SPLZ: An Efficient Algorithm for Single Source Shortest Path Problem Using Compression Method
Jingwei Sun, Guangzhong Sun

TL;DR
This paper presents SPLZ, an algorithm that compresses all-pairs shortest path data to efficiently solve the single source shortest path problem on large road networks, significantly reducing memory usage and computation time.
Contribution
The paper introduces a novel compression-based approach for precomputing and storing APSP, enabling fast SSSP queries with much lower memory requirements.
Findings
Achieves three orders of magnitude faster SSSP computation than Dijkstra with binary heap.
Compresses APSP data from 1TB to a few GB on large road networks.

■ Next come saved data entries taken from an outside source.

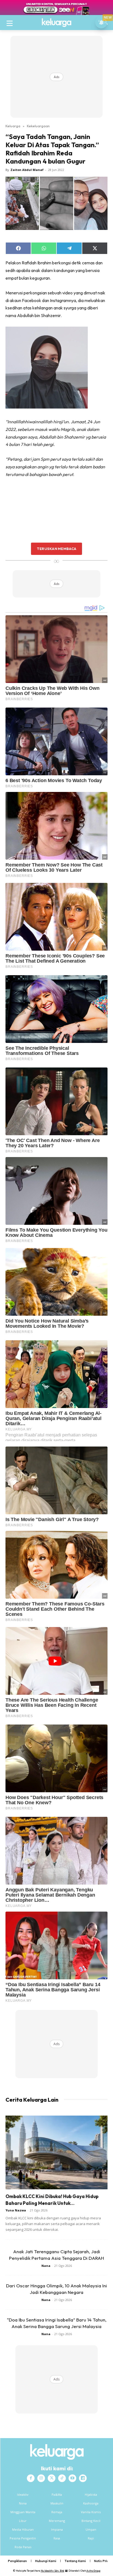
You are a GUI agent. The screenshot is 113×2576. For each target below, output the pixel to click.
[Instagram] (41, 2478)
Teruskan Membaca (56, 548)
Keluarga (12, 126)
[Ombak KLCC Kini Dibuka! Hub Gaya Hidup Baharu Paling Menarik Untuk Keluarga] (56, 2152)
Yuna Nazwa (15, 2210)
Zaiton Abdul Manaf (27, 170)
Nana (45, 2266)
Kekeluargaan (38, 126)
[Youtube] (72, 2478)
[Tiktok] (62, 2478)
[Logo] (56, 22)
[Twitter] (51, 2478)
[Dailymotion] (83, 2478)
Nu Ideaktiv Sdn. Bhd (52, 2570)
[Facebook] (31, 2478)
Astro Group (93, 2570)
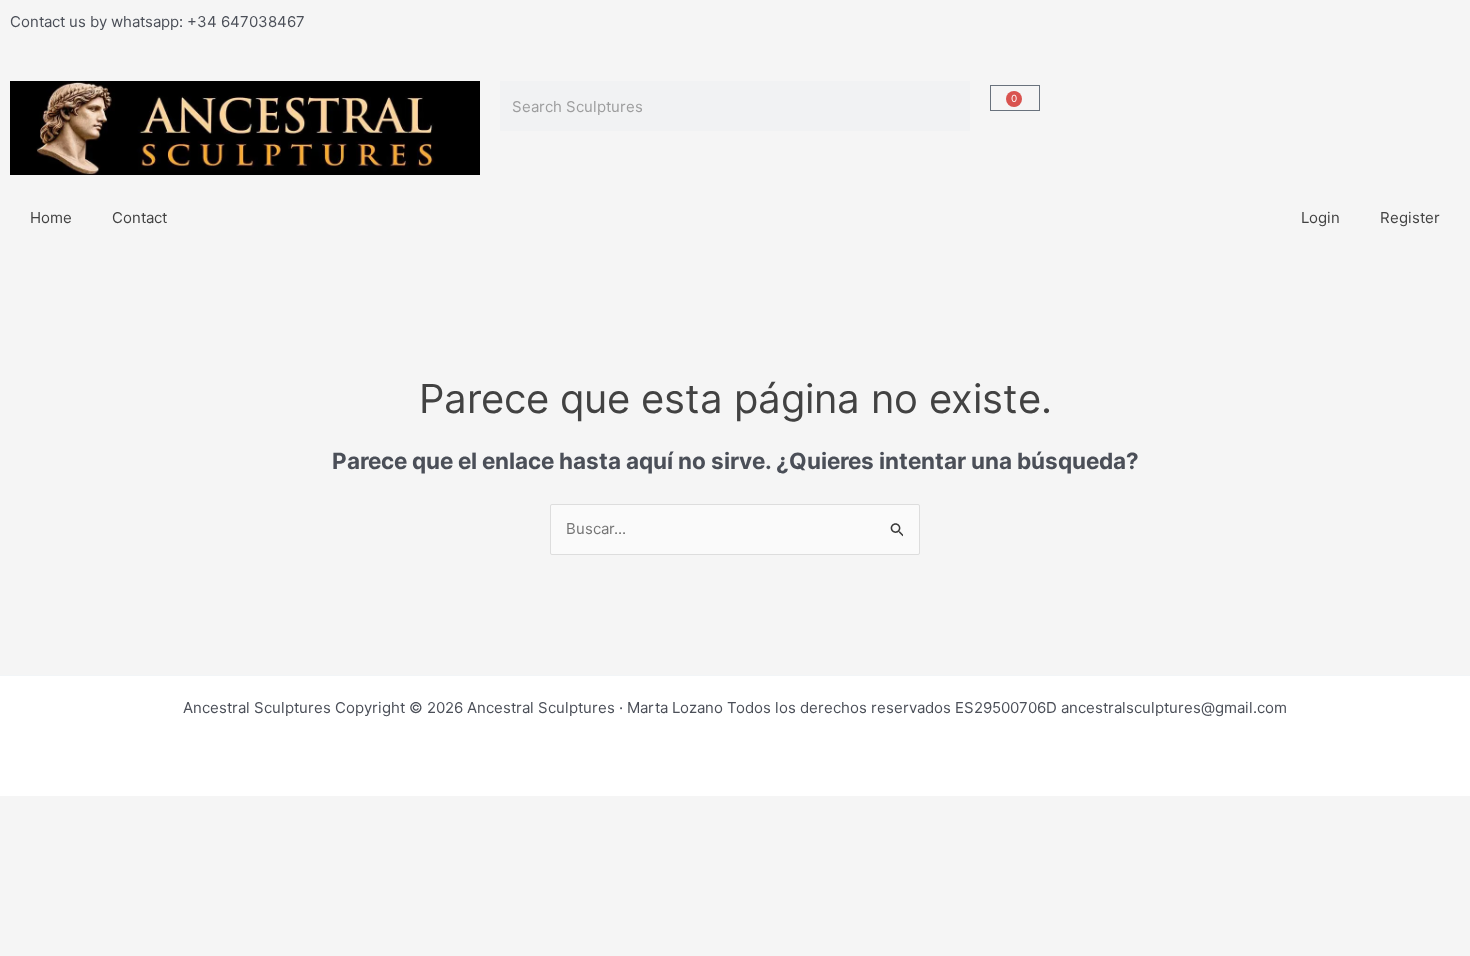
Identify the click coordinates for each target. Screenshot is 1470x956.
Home (51, 217)
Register (1410, 217)
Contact (139, 217)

Demonstrates effectiveness on a dataset with 1.2 million vertices.
Abstract
Efficient solution of the single source shortest path (SSSP) problem on road networks is an important requirement for numerous real-world applications. This paper introduces an algorithm for the SSSP problem using compression method. Owning to precomputing and storing all-pairs shortest path (APSP), the process of solving SSSP problem is a simple lookup of a little data from precomputed APSP and decompression. APSP without compression needs at least 1TB memory for a road network with one million vertices. Our algorithm can compress such an APSP into several GB, and ensure a good performance of decompression. In our experiment on a dataset about Northwest USA (with 1.2 millions vertices), our method can achieve about three orders of magnitude faster than Dijkstra algorithm based on binary heap.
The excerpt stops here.